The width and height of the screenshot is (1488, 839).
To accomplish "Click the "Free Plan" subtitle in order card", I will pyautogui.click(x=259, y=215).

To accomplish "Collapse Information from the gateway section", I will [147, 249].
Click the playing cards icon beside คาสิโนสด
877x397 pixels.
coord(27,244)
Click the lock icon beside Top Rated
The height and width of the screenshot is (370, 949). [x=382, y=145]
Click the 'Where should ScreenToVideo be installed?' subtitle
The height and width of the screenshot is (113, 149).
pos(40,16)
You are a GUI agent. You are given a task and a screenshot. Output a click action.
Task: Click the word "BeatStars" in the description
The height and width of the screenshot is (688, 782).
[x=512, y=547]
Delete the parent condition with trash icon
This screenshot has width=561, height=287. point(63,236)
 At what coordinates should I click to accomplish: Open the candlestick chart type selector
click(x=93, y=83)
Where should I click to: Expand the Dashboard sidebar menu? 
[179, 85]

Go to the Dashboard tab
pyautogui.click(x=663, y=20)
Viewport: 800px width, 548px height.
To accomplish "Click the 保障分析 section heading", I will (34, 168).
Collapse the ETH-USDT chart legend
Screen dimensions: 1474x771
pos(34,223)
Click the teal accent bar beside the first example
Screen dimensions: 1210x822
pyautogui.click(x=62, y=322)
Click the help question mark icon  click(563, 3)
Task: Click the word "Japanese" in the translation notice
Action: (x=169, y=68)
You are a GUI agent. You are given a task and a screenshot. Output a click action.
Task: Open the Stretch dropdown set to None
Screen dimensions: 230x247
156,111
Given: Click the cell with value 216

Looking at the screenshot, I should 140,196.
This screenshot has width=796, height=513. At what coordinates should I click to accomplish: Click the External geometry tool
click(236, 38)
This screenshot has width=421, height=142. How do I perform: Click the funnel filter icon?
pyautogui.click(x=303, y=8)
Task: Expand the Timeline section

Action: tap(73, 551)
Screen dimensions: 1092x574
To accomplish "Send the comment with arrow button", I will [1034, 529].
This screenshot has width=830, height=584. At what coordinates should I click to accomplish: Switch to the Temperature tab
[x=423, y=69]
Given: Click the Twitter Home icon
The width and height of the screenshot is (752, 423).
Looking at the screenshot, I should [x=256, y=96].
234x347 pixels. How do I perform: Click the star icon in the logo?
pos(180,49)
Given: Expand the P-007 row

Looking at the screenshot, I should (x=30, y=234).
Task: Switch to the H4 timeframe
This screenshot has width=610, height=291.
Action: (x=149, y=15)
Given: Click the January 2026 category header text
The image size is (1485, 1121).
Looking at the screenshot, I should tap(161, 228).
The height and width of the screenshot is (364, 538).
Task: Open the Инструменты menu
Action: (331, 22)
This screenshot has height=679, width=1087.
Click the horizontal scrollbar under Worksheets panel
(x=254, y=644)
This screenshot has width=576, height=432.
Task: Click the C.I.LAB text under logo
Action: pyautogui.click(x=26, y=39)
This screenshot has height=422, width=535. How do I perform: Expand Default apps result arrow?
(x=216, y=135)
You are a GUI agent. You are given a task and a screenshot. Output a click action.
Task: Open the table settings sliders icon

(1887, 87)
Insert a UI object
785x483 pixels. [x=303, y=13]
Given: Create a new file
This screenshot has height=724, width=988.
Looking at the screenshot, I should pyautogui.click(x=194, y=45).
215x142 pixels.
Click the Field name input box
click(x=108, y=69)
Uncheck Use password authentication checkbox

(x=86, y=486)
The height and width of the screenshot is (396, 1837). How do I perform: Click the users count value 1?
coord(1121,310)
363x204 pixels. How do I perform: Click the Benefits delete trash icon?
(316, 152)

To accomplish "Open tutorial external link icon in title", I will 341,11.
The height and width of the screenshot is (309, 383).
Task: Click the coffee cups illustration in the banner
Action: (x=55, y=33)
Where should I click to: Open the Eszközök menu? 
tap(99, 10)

→ **WORK ITEM**
Word for word, quote all of the data above.

→ **FINAL ANSWER**
The width and height of the screenshot is (1488, 839).
To accomplish "Click the "Free Plan" subtitle in order card", I will pyautogui.click(x=259, y=215).

To accomplish "Collapse Information from the gateway section", I will [147, 249].
Click the playing cards icon beside คาสิโนสด
877x397 pixels.
coord(27,244)
Click the lock icon beside Top Rated
The height and width of the screenshot is (370, 949). [x=382, y=145]
Click the 'Where should ScreenToVideo be installed?' subtitle
The height and width of the screenshot is (113, 149).
pos(40,16)
You are a GUI agent. You are given a task and a screenshot. Output a click action.
Task: Click the word "BeatStars" in the description
The height and width of the screenshot is (688, 782).
[x=512, y=547]
Delete the parent condition with trash icon
This screenshot has width=561, height=287. point(63,236)
 At what coordinates should I click to accomplish: Open the candlestick chart type selector
click(x=93, y=83)
Where should I click to: Expand the Dashboard sidebar menu? 
[179, 85]

Go to the Dashboard tab
pyautogui.click(x=663, y=20)
Viewport: 800px width, 548px height.
To accomplish "Click the 保障分析 section heading", I will (34, 168).
Collapse the ETH-USDT chart legend
Screen dimensions: 1474x771
pos(34,223)
Click the teal accent bar beside the first example
Screen dimensions: 1210x822
pyautogui.click(x=62, y=322)
Click the help question mark icon  click(563, 3)
Task: Click the word "Japanese" in the translation notice
Action: (x=169, y=68)
You are a GUI agent. You are given a task and a screenshot. Output a click action.
Task: Open the Stretch dropdown set to None
Screen dimensions: 230x247
156,111
Given: Click the cell with value 216

Looking at the screenshot, I should 140,196.
This screenshot has width=796, height=513. At what coordinates should I click to accomplish: Click the External geometry tool
click(236, 38)
This screenshot has width=421, height=142. How do I perform: Click the funnel filter icon?
pyautogui.click(x=303, y=8)
Task: Expand the Timeline section

Action: tap(73, 551)
Screen dimensions: 1092x574
To accomplish "Send the comment with arrow button", I will [1034, 529].
This screenshot has width=830, height=584. At what coordinates should I click to accomplish: Switch to the Temperature tab
[x=423, y=69]
Given: Click the Twitter Home icon
The width and height of the screenshot is (752, 423).
Looking at the screenshot, I should [x=256, y=96].
234x347 pixels. How do I perform: Click the star icon in the logo?
pos(180,49)
Given: Expand the P-007 row

Looking at the screenshot, I should (x=30, y=234).
Task: Switch to the H4 timeframe
This screenshot has width=610, height=291.
Action: (x=149, y=15)
Given: Click the January 2026 category header text
The image size is (1485, 1121).
Looking at the screenshot, I should tap(161, 228).
The height and width of the screenshot is (364, 538).
Task: Open the Инструменты menu
Action: (331, 22)
This screenshot has height=679, width=1087.
Click the horizontal scrollbar under Worksheets panel
(x=254, y=644)
This screenshot has width=576, height=432.
Task: Click the C.I.LAB text under logo
Action: pyautogui.click(x=26, y=39)
This screenshot has height=422, width=535. How do I perform: Expand Default apps result arrow?
(x=216, y=135)
You are a GUI agent. You are given a task and a screenshot. Output a click action.
Task: Open the table settings sliders icon

(1887, 87)
Insert a UI object
785x483 pixels. [x=303, y=13]
Given: Create a new file
This screenshot has height=724, width=988.
Looking at the screenshot, I should pyautogui.click(x=194, y=45).
215x142 pixels.
Click the Field name input box
click(x=108, y=69)
Uncheck Use password authentication checkbox

(x=86, y=486)
The height and width of the screenshot is (396, 1837). How do I perform: Click the users count value 1?
coord(1121,310)
363x204 pixels. How do I perform: Click the Benefits delete trash icon?
(316, 152)

To accomplish "Open tutorial external link icon in title", I will 341,11.
The height and width of the screenshot is (309, 383).
Task: Click the coffee cups illustration in the banner
Action: (x=55, y=33)
Where should I click to: Open the Eszközök menu? 
tap(99, 10)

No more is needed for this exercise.